Et là d’un coup, tes propres malheurs tu les relativises. Et tu te rends compte que tu peux pas faire grand chose. A part t’indigner. Le crier sur les réseaux sociaux. Et écrire pour exorciser cette colère que tu sens au fond de toi, cette peine, ton impuissance devant la folie des hommes.
Et toi qui te dis pourtant athée convaincue, et fière de l’être, tu pries. Tu pries pour que Bana, sa maman, ses frères, les syriens coincés à Alep et ailleurs vivent. Que la guerre cesse.
Tu pries parce que c’est ce que Bana, sa maman et d’autres syriens te demandent. Prier avec eux pour que jour après jour ils restent en vie, que la guerre se termine. Prier parce que finalement il n’y a plus que ça à faire, parce que prier revient à penser à eux. A espérer que tout se finisse bien.
Le partager sur les réseaux sociaux pour espérer que si suffisamment de monde s’indigne, peut-être que ça fera bouger les choses. C’est sûrement naïf et bien peu, mais c’est mieux que rester inactif et indifférent.
Combien devront encore mourir avant que tout cela ne cesse? Dans l’indifférence générale, parce que après tout “nous avons aussi nos problèmes”. Mais nom d’un chien, travailler sur plusieurs fronts en même temps, améliorer nos vies et chercher des solutions pour la Syrie, ça ne doit pas être incompatible non?!
Elle s’appelle Bana, elle a sept ans. De longs cheveux noirs tressés ou en couettes. Une poupée. Et tous les jours, elle a peur de mourir. Pensez-y, la prochaine fois que vous direz “qu’on ne peut pas accueillir toute la misère du monde” et que “leurs hommes n’ont qu’à s’armer pour tenir tête à l’ennemi”. Face à des avions? Face à des militaires entraînés? Des hommes qui n’ont probablement jamais tenu une arme dans leurs mains? Autant les faire fusiller directement, ça ira plus vite.
Elle s’appelle Bana, elle a sept ans. Elle adore Harry Potter et dessiner.
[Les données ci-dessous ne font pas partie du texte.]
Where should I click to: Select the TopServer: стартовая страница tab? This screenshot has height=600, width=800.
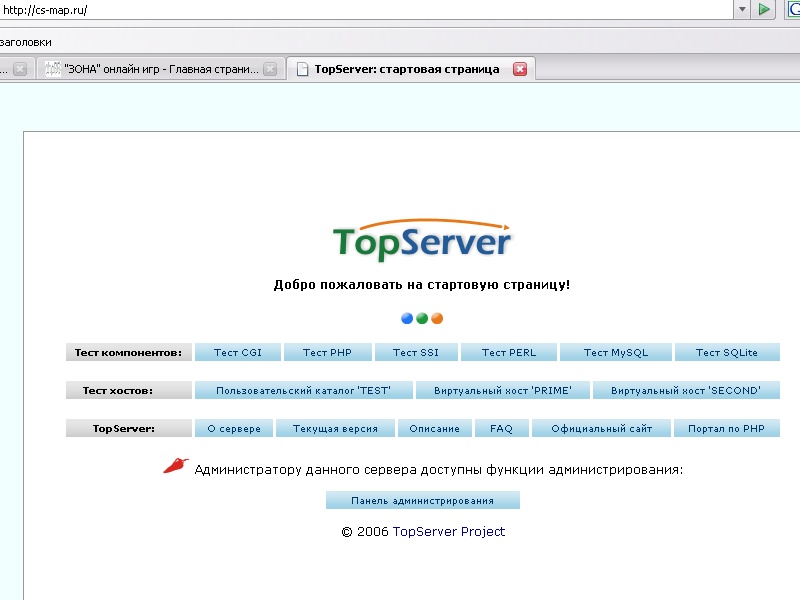point(405,69)
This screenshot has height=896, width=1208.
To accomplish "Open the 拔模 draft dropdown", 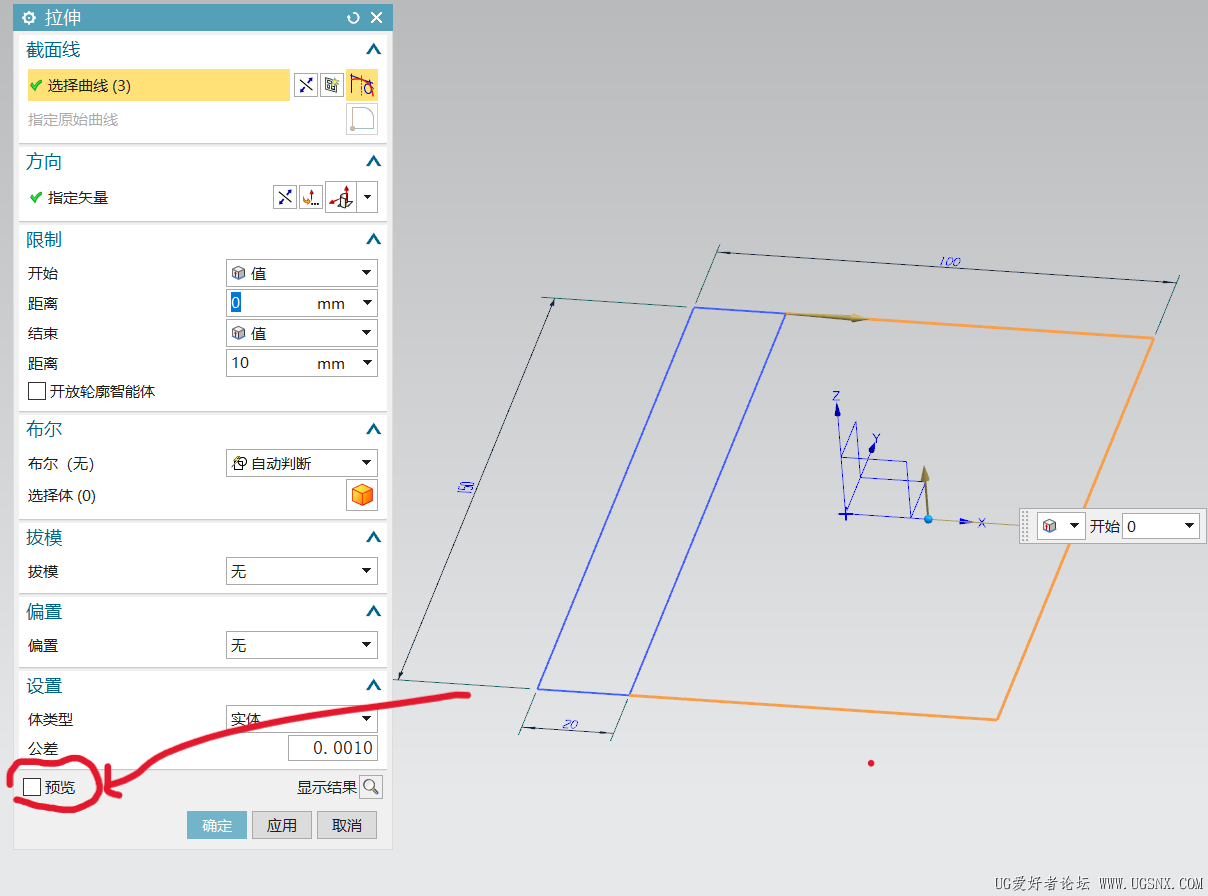I will pyautogui.click(x=301, y=571).
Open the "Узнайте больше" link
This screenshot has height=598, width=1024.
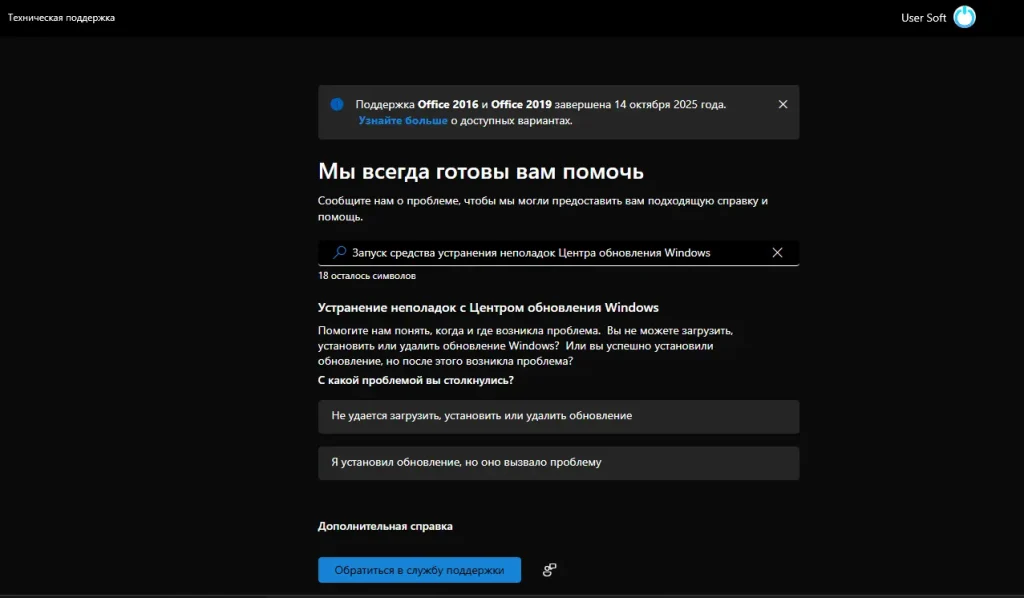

Et ardemment je prie pour qu’elle n’ait pas sept ans à jamais…
Elle s’appelle Bana, elle a sept ans. Et égoïstement en elle, je vois le reflet de ma fille.
Elles s’appellent Bana, Aména, Yana ou Ola. Ils s’appellent Adnan, Mohammed, Elias ou Sami. Ils ne sont pas encore nés, ont quelques semaines, mois, années.
Et ils ont besoin de moi, de vous, de nous. De notre soutien. Ne les ignorons pas. Ne les laissons pas tomber.
Si nous ne faisons rien,bientôt il ne restera d’eux que des photos ,des petites traces à la surface de notre mémoire,à peine des ronds dans l’eau où ils seront morts,à peine une trace de sang sur les pierres qui les auront recouverts.